My sleepy midnight blog post on Palm Pre privacy was picked up by more than 60 news outlets. This is a postmortem of what such an experience is like from the inside.

I first learned that the media were picking up on the story when I got an email from a reporter wanting to do an interview. At the end he mentioned that he had just noticed my blog was submitted to slashdot. I spent half an hour doing an email interview, and by then the story was at the top of slashdot. So I had to switch gears to keeping my web server up.

I've been slashdotted several times before, and figured it would not be a problem since I have a static web site. And the server load was never a problem, but apache still slowed to a crawl. Turned out I had it configured to accept a very low number of simulantaneous clients. When I tried to set it to a more realistic value (like 150), apache crashed. I tried switching out apache2-mpm-worker for apache2-mpm-prefork, but that had the same problem. This apache problem was solved by the new apache2-mpm-event package, which handled slashdot with ease. Server response turned from molasses to snappy.

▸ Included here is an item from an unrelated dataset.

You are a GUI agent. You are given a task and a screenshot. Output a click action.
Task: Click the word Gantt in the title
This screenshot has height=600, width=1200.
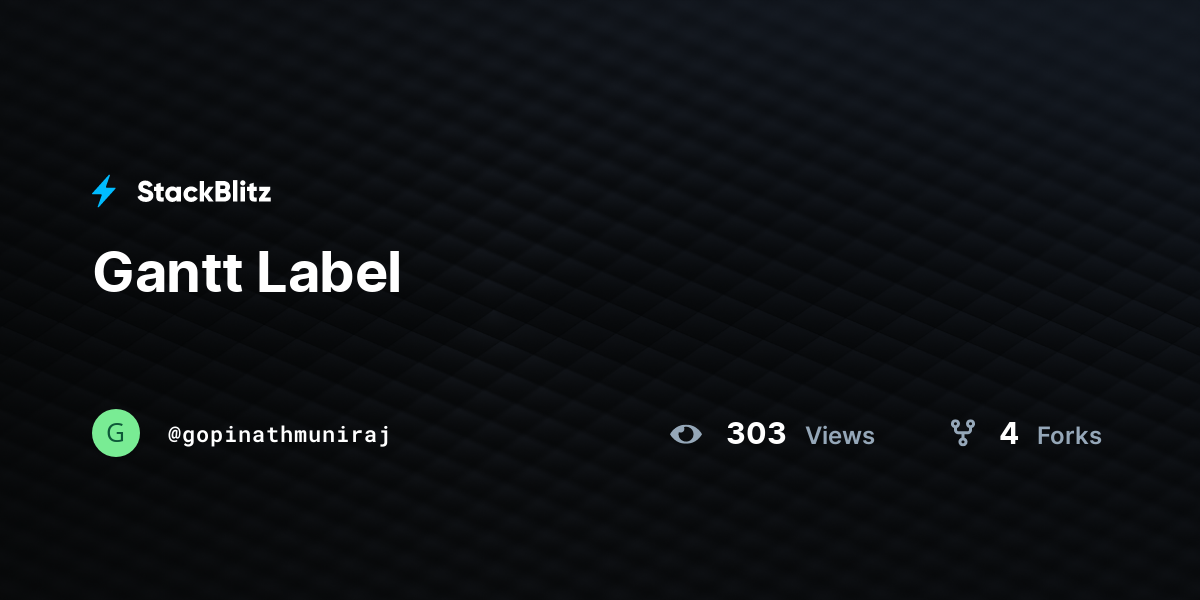(168, 272)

Two days later, apache has transmitted 6 gigabytes of data to 32 thousand curious visitors.

After reaching Slashdot, the story spread to lots of technical news sites. One of the better of these stories was on The Register, who actually interviewed me -- the only reporter to do so that day.

Overnight, the story spread from tech news sites to more established media, like the Washington Post, BBC, LA Times, MSNBC, and to the UK's Telegraph, Mirror, and Guardian. (None of these news sites contacted me.)

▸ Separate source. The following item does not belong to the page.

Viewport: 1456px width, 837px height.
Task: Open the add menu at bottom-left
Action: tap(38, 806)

As the story filtered from site to site, I watched random wrong things accumulate in it -- such as me being called "Joey Hess, a mobile app developer". I knew the story had hit bottom when it reached The Inquirer, which referred to me as "A bogger (sic) called Josh (sic)".

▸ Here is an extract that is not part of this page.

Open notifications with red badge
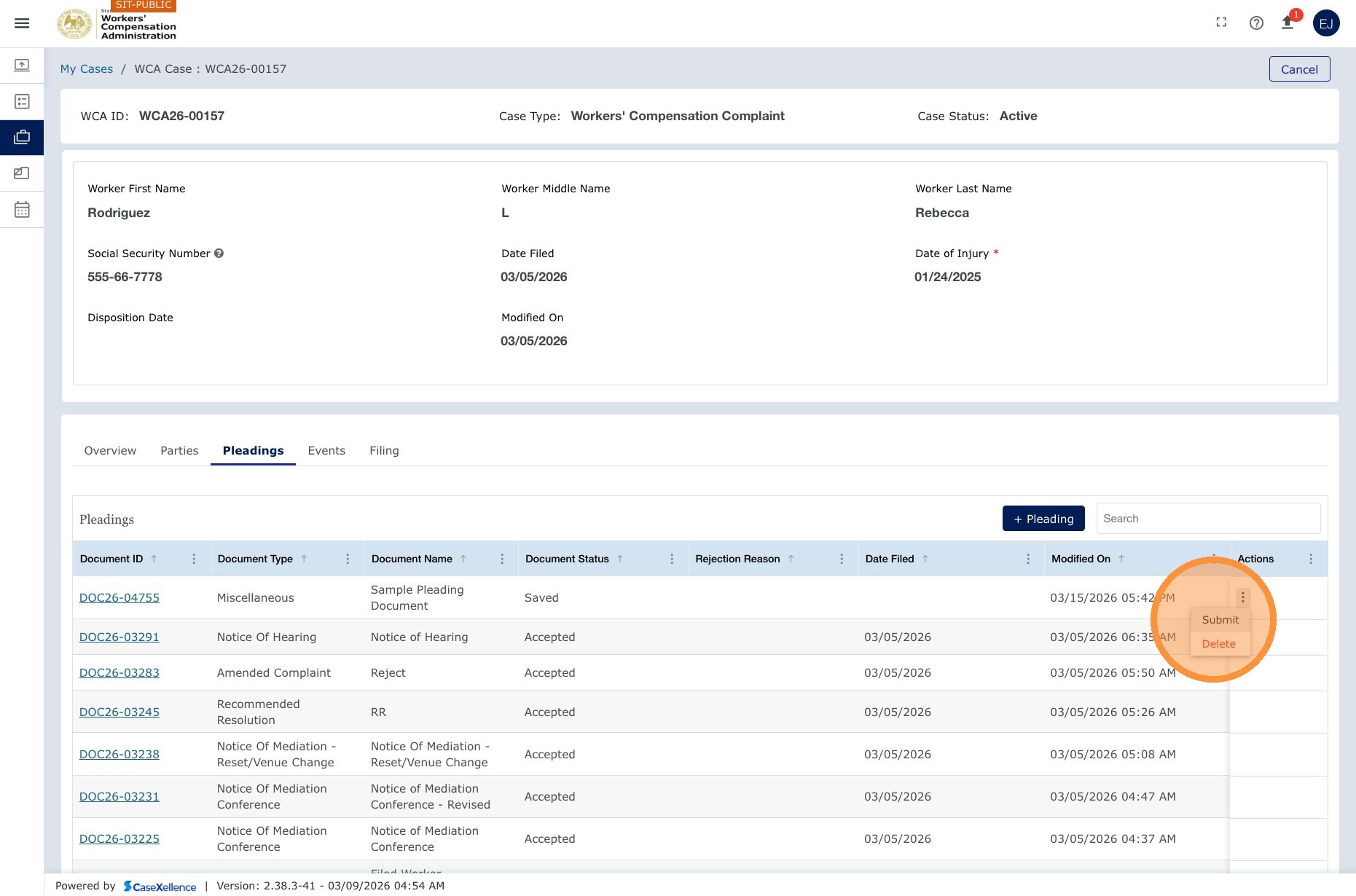 (1288, 22)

By this time, the story came complete with parts of a press release from Palm, Inc, (which of course didn't address the true issue) and was sufficiently third-hand and vague as to do nothing but scare people.

Palm's stock price dropped that day, on news that they were scaling down their production plans. I doubt that was related.

On the second day I was interviewed by Wired. That day and today, the story spread to the non-English news in Austria, Turkey, Poland, France, Russia, Slovakia, Poland, Hungary, Italy, China, Hungary, Germany, Brazil, and The Netherlands.

At this point, the story seems to have died back in the news, and after all the noise, little has been accomplished. Palm insists there is no problem and that data collection can be turned off. I have not found a way to do so, without hacking WebOS.